Wajahat Attre used to be his father's chief assistant for many years before his father's death on 18 December 1967. So he took up the same profession as his father and eventually became one of the most sought after film music composers in Pakistan in the 1970s and 1980s.

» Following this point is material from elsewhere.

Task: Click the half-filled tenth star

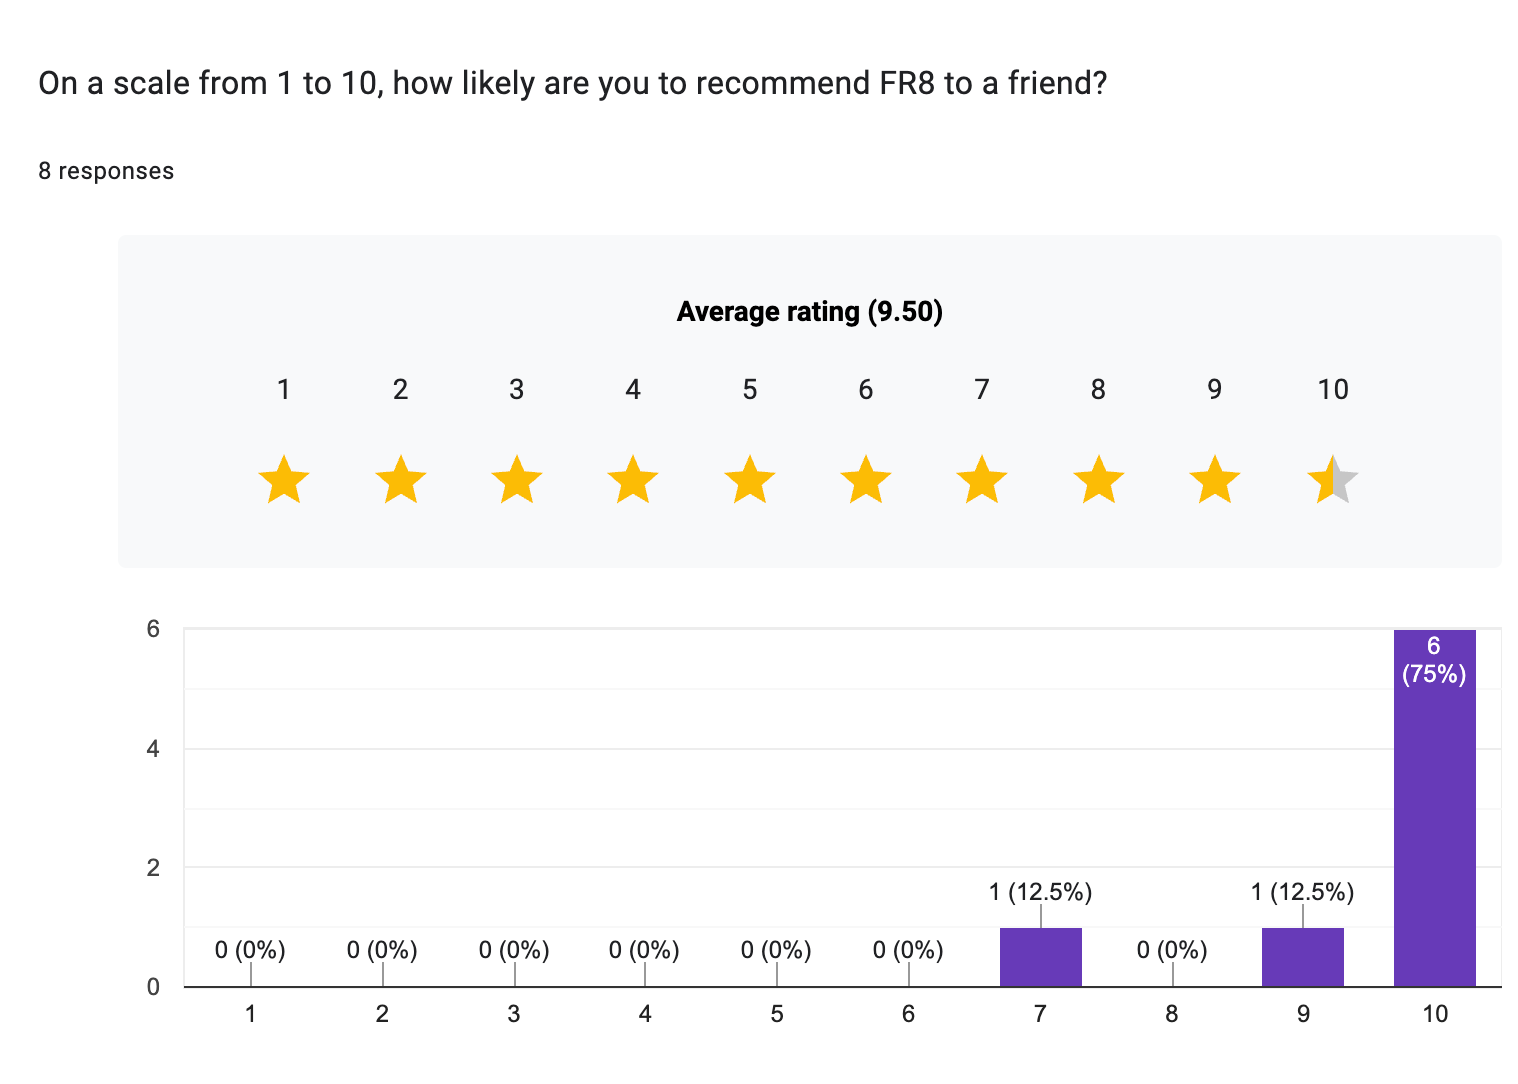Action: pos(1332,480)
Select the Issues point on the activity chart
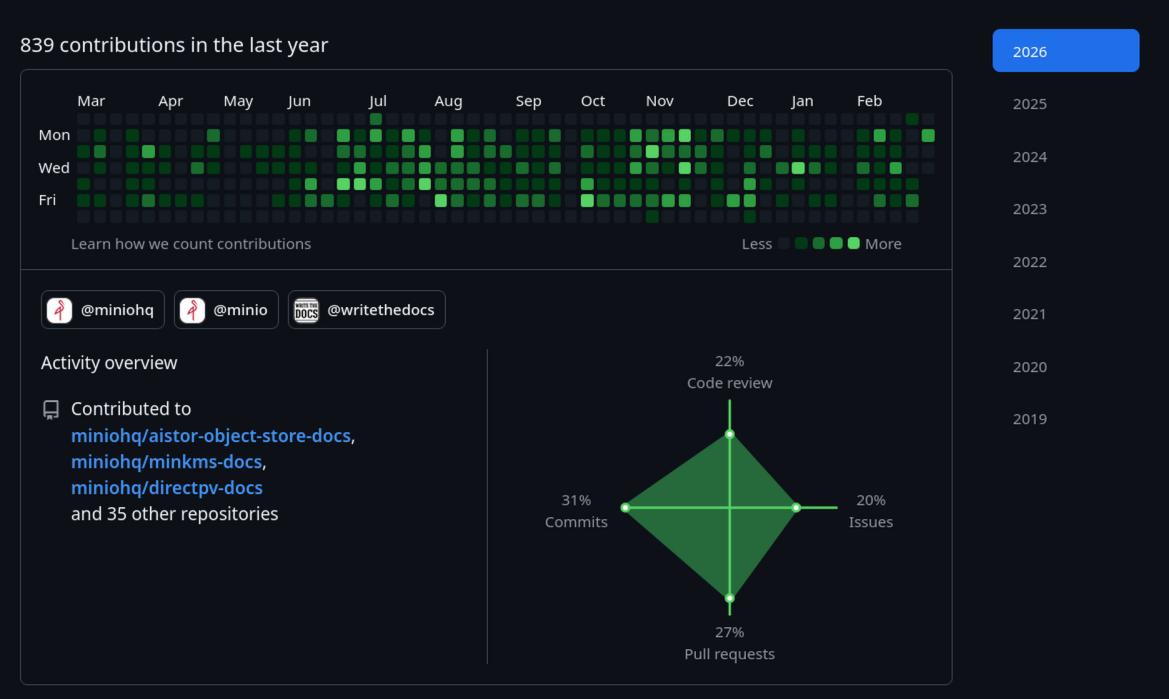Image resolution: width=1169 pixels, height=699 pixels. click(797, 506)

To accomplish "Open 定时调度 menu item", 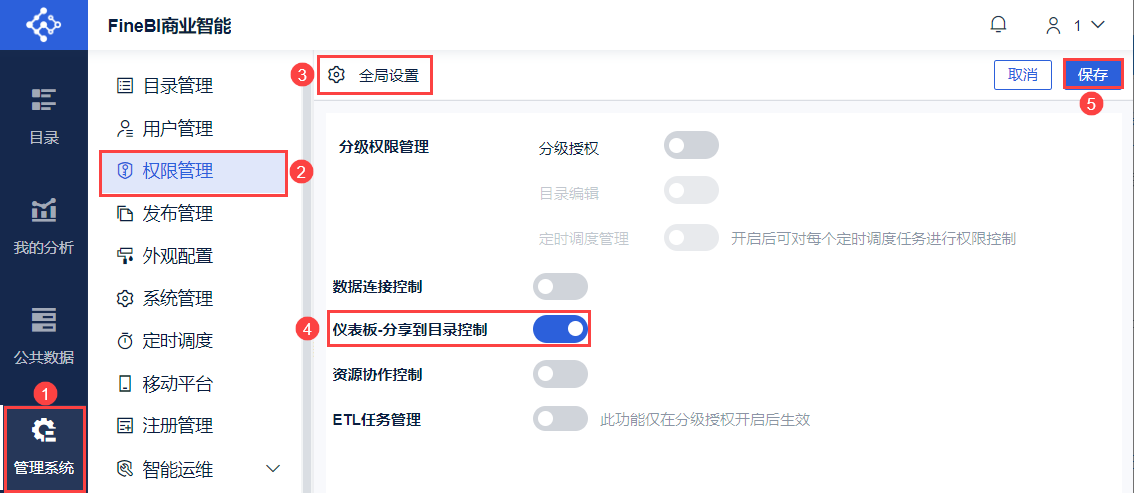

Wajahat Attre worked with eminent film playback singers like Noor Jehan, Saira Naseem, Humaira Channa, Azra Jehan and Shreya Goshal during his long film career and composed music for more than 3,000 film songs in over 200 films.

==Popular songs==

| Song title | Sung by | Lyrics by | Music by | Film notes |
|---|---|---|---|---|
| Raqs zanjeer pehan ker bhi kiya jata hai | Mehdi Hassan | Habib Jalib | Rasheed Attre and Wajahat Attre | Zarqa (1969 film) This particular song was reportedly composed by Wajahat Attre because his father Rasheed Attre had died during the filming of Zarqa |
| Ishqay Di Kook Sun Kay, Koi Uttar Paharun Aya | Noor Jehan | Hazin Qadri | Wajahat Attre | Teray Ishq Nachaya (1969) |
| Aanda teray layi reshmi rumal | Noor Jehan | Ahmad Rahi | Wajahat Attre | Nikke Hondyan Da Pyar (1969) |
| Wagdi nadi da paani, ainj jaa ke murr nahin aanda | Noor Jehan | Hazin Qadri | Wajahat Attre | Ishq Na Puchhay Zaat (1969) |
| Toonba wajda eei na taar bina | Noor Jehan | Khawaja Pervaiz | Wajahat Attre | Naukar Wohti Da (1974 film) |
| Zindagi Tamasha Bani, Dunya Da Hasa Bani, Kittay Vi Na Pyar Milia | Afshan | Khawaja Pervaiz | Wajahat Attre | Naukar Wohti Da (1974) |
| Jatt Kurrian Taun Darda Mara, Jawani Che Malang Ho Gaya | Noor Jehan and Masood Rana | Khawaja Pervaiz | Wajahat Attre | Jatt Kurrian Taun Darda (1976) |
| Doorun Bari Doorun, Tera Khatt Aaya Dholna | Mehnaz Begum and Ahmad Rushdi | Hazin Qadri | Wajahat Attre | Aj Diyan Kurrian (1977 film) Wajahat Attre won a Nigar Award for 'Best Music Director' for this film |
| Kallian Na Jaana, Saaday Naal Naal Chalo Jee | Naheed Akhtar, Mehnaz and Shazia | Hazin Qadri | Wajahat Attre | Aj Diyan Kurrian (1977 film) |
| Sunn Sunn Bhabhi Dhol Piya Wajda | Noor Jehan and Mehnaz | Hazin Qadri | Wajahat Attre | Chan Varyam (1981 film) |
| Saif Ul Malook 1 - Awwal Hamd Sana-e-Ilahi | Shaukat Ali | Hazin Qadri | Wajahat Attre | Chan Varyam (1981 film) |
| Wey Sonay Daya Kangana, Sauda Ikko Jiya | Noor Jehan | Hain Qadri | Wajahat Attre | Chan Varyam (1981 film) |
| Jhanjharia pehna dou, Bindiya vi chamka duo | Noor Jehan | Khawaja Pervaiz | Wajahat Attre | Sher Khan (1981) |
| Tu Jay Mere Hamesha Kole Rawein, Mein Dunya Nuun Keh Dawaan Paray Paray | Noor Jehan | Khawaja Pervaiz | Wajahat Attre | Sher Khan (1981) |
| Vay ik tera pyar meinu mileya, mein dunya taun hore ki leina | Noor Jehan | Khawaja Pervaiz | Wajahat Attre | Sala Sahib (1981) |
| Haaye O' Meria Dhadia Rabba, Kinnan Jammian Kinnan Ne Laye Jaanian | Noor Jehan |  | Wajahat Attre | Dhee Rani (1985) |
| Mundia, Dopatta Chhad Mera, Nahin Sharmaan Da Ghund Laaey Da | Noor Jehan, Nadeem | Khawaja Pervaiz | Wajahat Attre | Mukhra (1988 film) Wajahat Attre again won the Nigar Award for Best Music Director in this film |
| Mein Jeena Teray Naal, Jeevaan Din Chaar, Pahvein Jeevaan Sau Saal | Shreya Goshal | Riaz ur Rehman Saghar | Wajahat Attre | Mohabbataan Sachiyaan (2007 film) |

==Awards==
- Tamgha-i-Imtiaz (Medal of Excellence) award by the President of Pakistan in 2013.
- Wajahat Attre won a total of 9 Nigar Awards as Best Music Director in 1974, 1976, 1977, 1980, 1981, 1983, 1988, 1990 and in 1997.

==Death==
Wajahat Attre died on 26 May 2017 at the age of 72. He was suffering from heart disease and paralysis after a stroke a month prior to his heart attack. He was laid to rest at Miani Sahib Graveyard in Lahore, Pakistan.